If your looking for a professional label then http://www.noontimelabels.com/ otherwise I could put something together for you to print out yourself if you like, PM me with your ideas and maybe an engagement photo or something to work with.


----------



## ibglowin (Jul 31, 2012)

You won't find any nicer than this one IMHO. We are using it for our daughters wedding next month. They have a bunch for celebrations but this one stood out above all others. Available from Wine Labels Direct.


----------



## SmallTown (Jul 31, 2012)

Two thumbs up I like that label...


----------



## s0615353 (Jul 31, 2012)

Thank you all for your recommendations, I was looking for something more professional (water resistant paper and a good adhesive). Ibglowin I went to look at Wine Labels Direct and the links for the site all seem to be broken. Is anyone else having this issue? If so, I will call them tomorrow.


----------



## ibglowin (Aug 1, 2012)

Seems to be working for me. Wine Labels Direct You have to create a user account if you want to mock up a label with your info. Some people get PO'd at that but....... The preview is a PDF that gets downloaded to your machine. The PDF does not contain any watermarks across it which can come in handy.........

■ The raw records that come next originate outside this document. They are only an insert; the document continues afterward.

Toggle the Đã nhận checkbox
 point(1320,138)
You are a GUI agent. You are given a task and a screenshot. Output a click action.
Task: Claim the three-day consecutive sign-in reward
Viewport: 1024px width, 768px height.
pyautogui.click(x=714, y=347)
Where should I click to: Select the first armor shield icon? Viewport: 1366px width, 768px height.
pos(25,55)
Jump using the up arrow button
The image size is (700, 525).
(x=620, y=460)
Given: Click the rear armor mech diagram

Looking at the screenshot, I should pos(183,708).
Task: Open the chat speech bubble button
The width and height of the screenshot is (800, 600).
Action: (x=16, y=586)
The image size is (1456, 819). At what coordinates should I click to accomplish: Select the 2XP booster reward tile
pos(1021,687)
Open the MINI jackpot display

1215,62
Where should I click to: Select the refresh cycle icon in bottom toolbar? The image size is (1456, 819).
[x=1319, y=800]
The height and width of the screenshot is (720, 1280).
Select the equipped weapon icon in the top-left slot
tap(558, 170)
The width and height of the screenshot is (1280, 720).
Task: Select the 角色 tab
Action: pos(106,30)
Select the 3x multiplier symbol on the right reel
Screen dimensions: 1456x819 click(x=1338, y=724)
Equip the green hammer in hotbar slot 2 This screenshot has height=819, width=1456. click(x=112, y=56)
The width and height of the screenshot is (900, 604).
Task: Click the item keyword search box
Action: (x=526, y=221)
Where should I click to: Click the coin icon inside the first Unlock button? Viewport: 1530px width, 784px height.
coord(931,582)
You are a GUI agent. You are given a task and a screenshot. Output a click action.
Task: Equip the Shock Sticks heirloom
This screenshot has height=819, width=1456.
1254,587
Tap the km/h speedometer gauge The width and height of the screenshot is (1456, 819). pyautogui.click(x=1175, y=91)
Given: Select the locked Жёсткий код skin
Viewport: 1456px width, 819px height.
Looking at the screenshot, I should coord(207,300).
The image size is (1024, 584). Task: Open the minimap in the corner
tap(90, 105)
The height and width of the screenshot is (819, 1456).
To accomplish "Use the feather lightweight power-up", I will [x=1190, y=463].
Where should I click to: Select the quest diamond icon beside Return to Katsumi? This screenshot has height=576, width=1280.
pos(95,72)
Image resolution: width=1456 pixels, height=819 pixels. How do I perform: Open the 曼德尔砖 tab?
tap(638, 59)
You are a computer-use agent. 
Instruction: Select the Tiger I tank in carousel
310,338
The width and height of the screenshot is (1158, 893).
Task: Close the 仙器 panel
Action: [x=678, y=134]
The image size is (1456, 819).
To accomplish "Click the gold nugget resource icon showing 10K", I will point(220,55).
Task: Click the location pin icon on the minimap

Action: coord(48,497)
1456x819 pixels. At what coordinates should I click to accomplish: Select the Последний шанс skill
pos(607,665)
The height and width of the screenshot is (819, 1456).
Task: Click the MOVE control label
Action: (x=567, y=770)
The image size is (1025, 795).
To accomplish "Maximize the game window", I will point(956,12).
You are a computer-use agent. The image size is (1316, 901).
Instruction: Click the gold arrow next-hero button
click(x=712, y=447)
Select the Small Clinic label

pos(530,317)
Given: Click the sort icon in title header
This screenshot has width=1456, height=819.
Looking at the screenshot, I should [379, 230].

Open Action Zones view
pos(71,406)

The labels are waterproof and peelable. Not cheap @ $0.75 ea but they have a lot of nice designs. I have used them from the get go. Shipping is fast, often same day.


----------



## s0615353 (Aug 1, 2012)

I called them today and they said that the links sometimes do not work on certain browsers . They sent me a different link and it seems to work fine. Thanks.


----------



## LabelValue (Aug 2, 2012)

s0615353 said:


> I called them today and they said that the links sometimes do not work on certain browsers . They sent me a different link and it seems to work fine. Thanks.


 
Check out http://www.labelvalue.com/custom-label.php. Although I would recommend calling for the best quote. They have an instant quote generator but can often make the numbers work better when they better understand your needs.


----------



## edv (Aug 2, 2012)

Good luck with your wedding!

This is just for fun, though....I made some wine for a friend's son for his wedding.


----------



## s0615353 (Aug 3, 2012)

That is a really creative idea for a label. Was that on a magnum size bottle to fit all of the text?


----------